▶ _ASSIGNMENT_
Extract only the lines from the start of the entries below to the line with "Task: Click the", inclusive; omit every picture.

Collected data entries:
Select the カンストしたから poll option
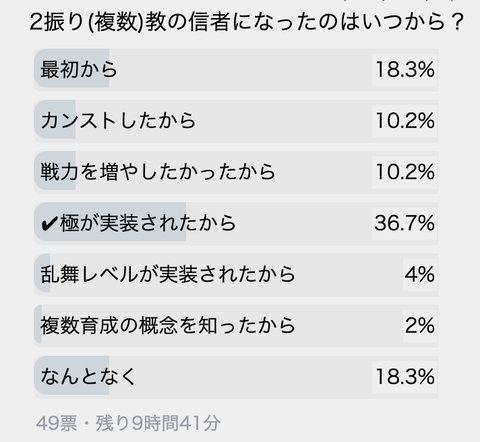The height and width of the screenshot is (442, 480). pos(236,121)
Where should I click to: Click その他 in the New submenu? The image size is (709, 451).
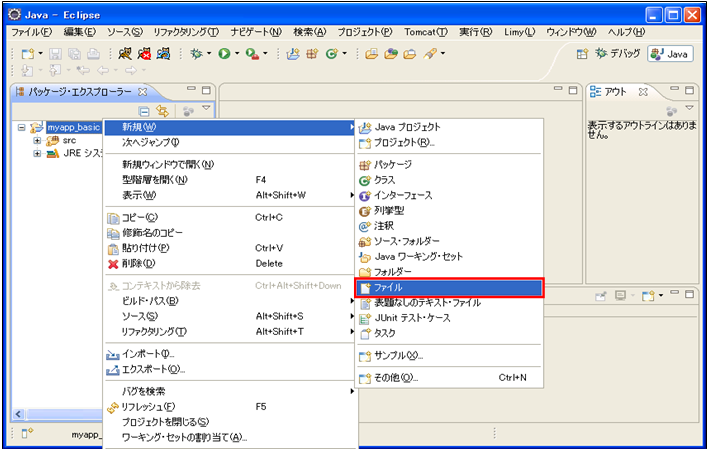coord(396,378)
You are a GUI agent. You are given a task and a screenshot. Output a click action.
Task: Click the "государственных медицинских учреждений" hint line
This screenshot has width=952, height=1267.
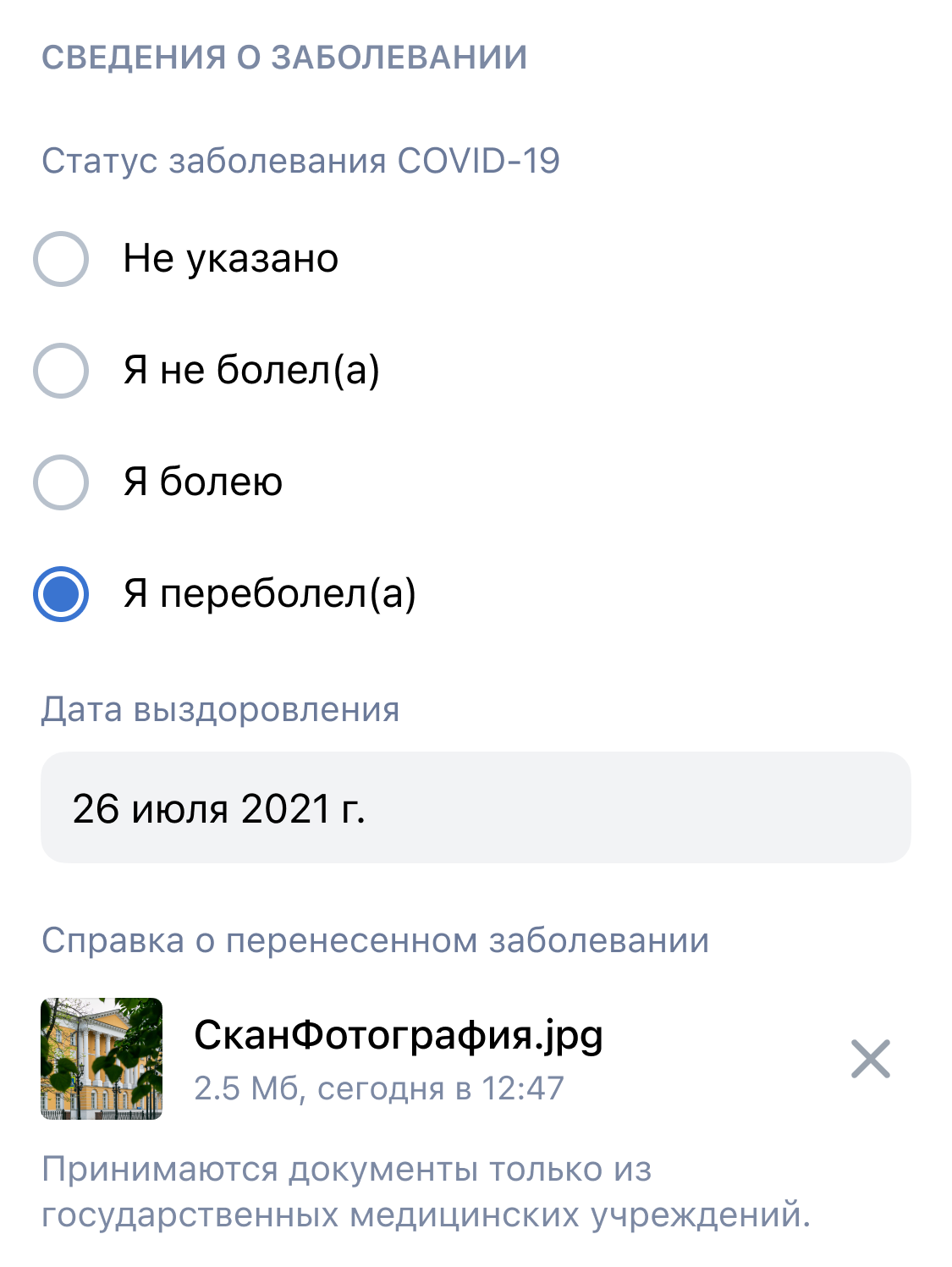point(426,1215)
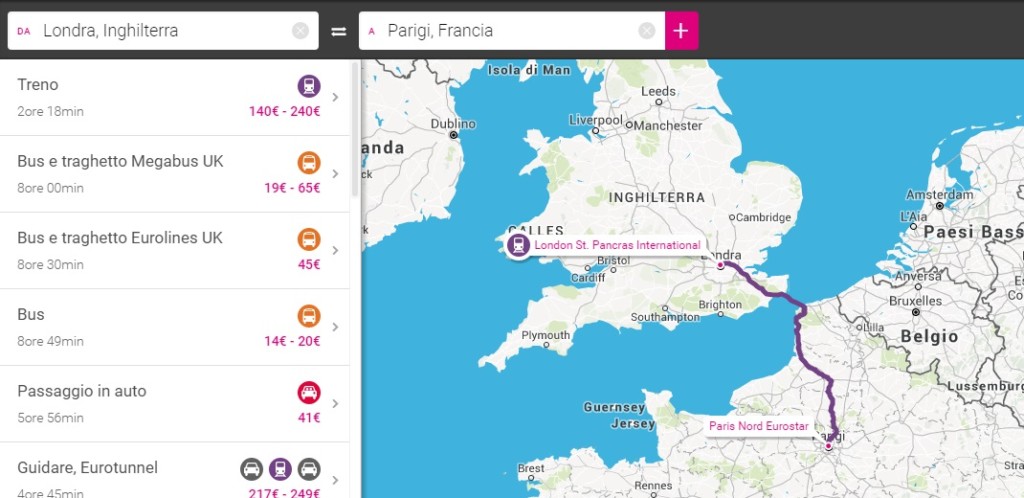Click the purple Eurostar route line on map
This screenshot has width=1024, height=498.
click(799, 340)
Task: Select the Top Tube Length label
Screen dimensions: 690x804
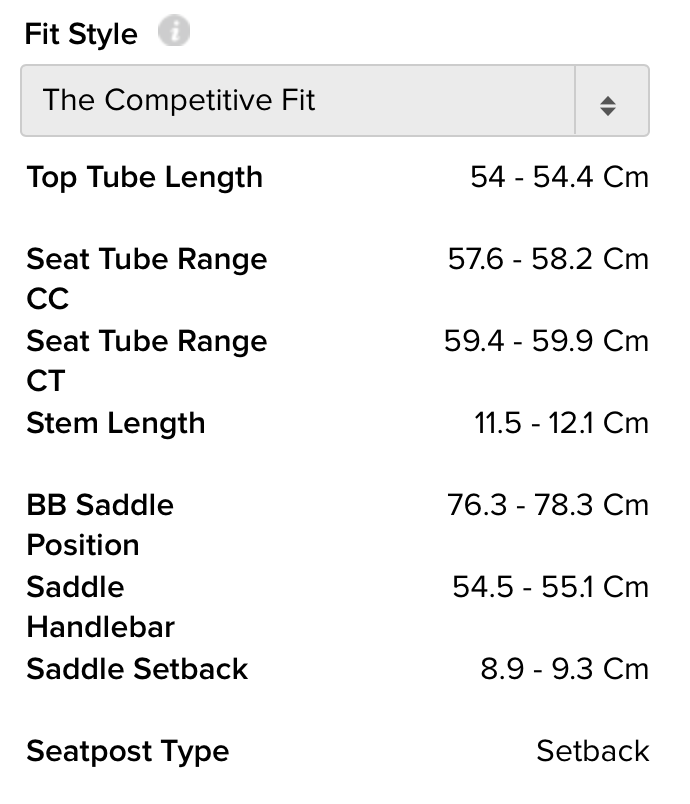Action: pyautogui.click(x=145, y=177)
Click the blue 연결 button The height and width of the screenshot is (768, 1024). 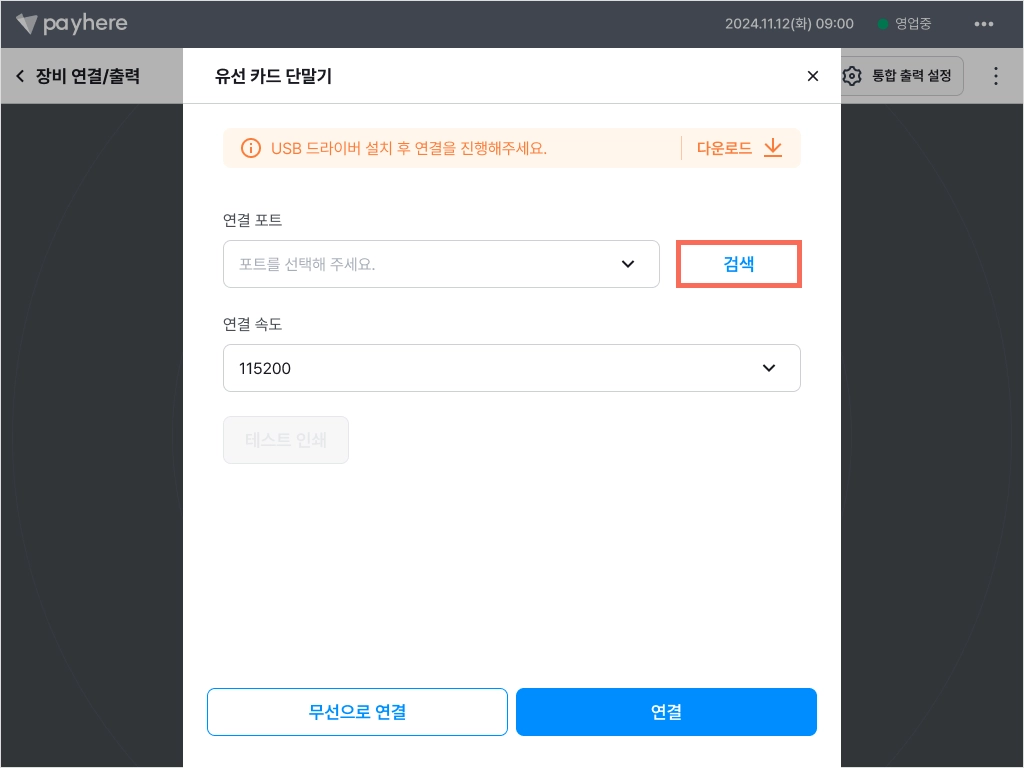[666, 712]
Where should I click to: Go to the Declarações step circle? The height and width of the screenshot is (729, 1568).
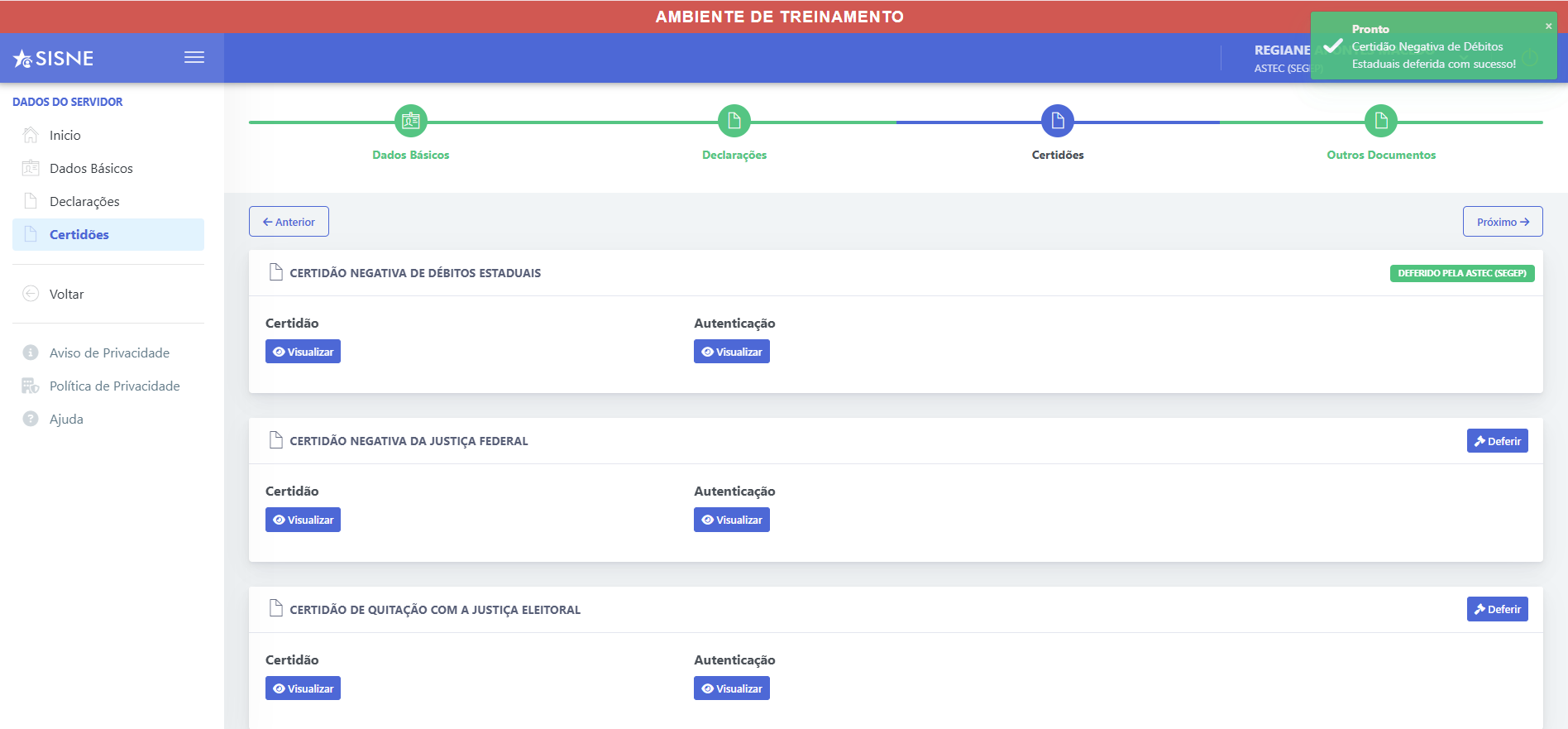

▶ _SOLUTION TO THIS PROBLEM_
Select the カンストしたから poll option
The height and width of the screenshot is (442, 480). pos(236,121)
Where should I click to: Click その他 in the New submenu? The image size is (709, 451).
coord(396,378)
You are a GUI agent. You are given a task and a screenshot. Output a click action.
Task: Click the "государственных медицинских учреждений" hint line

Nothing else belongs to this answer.